-- WORK ORDER --
Both the line with "The height and width of the screenshot is (560, 952)." and the line with "You are a computer-use agent. 611x700 pixels." in the records below must appear in the output, along with every line between them, exactly and with nothing added.

-- GIVEN RECORDS --

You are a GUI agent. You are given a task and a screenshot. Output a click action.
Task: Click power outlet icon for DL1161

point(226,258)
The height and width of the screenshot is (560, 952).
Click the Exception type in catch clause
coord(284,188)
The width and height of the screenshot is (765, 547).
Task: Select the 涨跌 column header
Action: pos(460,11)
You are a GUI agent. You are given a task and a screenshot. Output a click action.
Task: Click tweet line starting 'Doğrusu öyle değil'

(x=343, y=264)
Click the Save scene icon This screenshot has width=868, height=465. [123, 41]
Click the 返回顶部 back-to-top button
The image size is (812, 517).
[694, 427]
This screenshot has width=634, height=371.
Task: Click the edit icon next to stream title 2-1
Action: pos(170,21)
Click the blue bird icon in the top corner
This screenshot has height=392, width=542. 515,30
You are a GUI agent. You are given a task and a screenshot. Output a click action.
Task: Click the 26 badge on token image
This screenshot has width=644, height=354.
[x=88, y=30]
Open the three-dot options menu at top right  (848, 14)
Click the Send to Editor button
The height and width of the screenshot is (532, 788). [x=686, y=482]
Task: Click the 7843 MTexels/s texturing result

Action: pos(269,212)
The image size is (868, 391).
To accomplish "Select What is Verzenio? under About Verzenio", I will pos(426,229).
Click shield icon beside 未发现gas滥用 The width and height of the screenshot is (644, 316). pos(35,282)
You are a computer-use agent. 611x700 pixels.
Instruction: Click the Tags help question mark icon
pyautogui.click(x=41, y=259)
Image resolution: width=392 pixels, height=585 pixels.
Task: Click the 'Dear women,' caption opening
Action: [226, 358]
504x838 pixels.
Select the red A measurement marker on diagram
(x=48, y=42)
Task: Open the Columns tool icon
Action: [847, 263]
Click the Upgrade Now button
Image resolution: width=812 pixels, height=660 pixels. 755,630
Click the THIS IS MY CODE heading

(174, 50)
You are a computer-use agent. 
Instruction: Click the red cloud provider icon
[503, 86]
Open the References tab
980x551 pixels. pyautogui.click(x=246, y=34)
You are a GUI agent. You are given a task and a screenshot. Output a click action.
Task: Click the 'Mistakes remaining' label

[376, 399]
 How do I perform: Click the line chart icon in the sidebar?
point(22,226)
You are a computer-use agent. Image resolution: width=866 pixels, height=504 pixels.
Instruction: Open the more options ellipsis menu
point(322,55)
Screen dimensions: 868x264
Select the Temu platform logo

-- RESPONSE --
The height and width of the screenshot is (560, 952).
Click the Exception type in catch clause
coord(284,188)
The width and height of the screenshot is (765, 547).
Task: Select the 涨跌 column header
Action: pos(460,11)
You are a GUI agent. You are given a task and a screenshot. Output a click action.
Task: Click tweet line starting 'Doğrusu öyle değil'

(x=343, y=264)
Click the Save scene icon This screenshot has width=868, height=465. [123, 41]
Click the 返回顶部 back-to-top button
The image size is (812, 517).
[694, 427]
This screenshot has width=634, height=371.
Task: Click the edit icon next to stream title 2-1
Action: pos(170,21)
Click the blue bird icon in the top corner
This screenshot has height=392, width=542. 515,30
You are a GUI agent. You are given a task and a screenshot. Output a click action.
Task: Click the 26 badge on token image
This screenshot has width=644, height=354.
[x=88, y=30]
Open the three-dot options menu at top right  (848, 14)
Click the Send to Editor button
The height and width of the screenshot is (532, 788). [x=686, y=482]
Task: Click the 7843 MTexels/s texturing result

Action: pos(269,212)
The image size is (868, 391).
To accomplish "Select What is Verzenio? under About Verzenio", I will pos(426,229).
Click shield icon beside 未发现gas滥用 The width and height of the screenshot is (644, 316). pos(35,282)
You are a computer-use agent. 611x700 pixels.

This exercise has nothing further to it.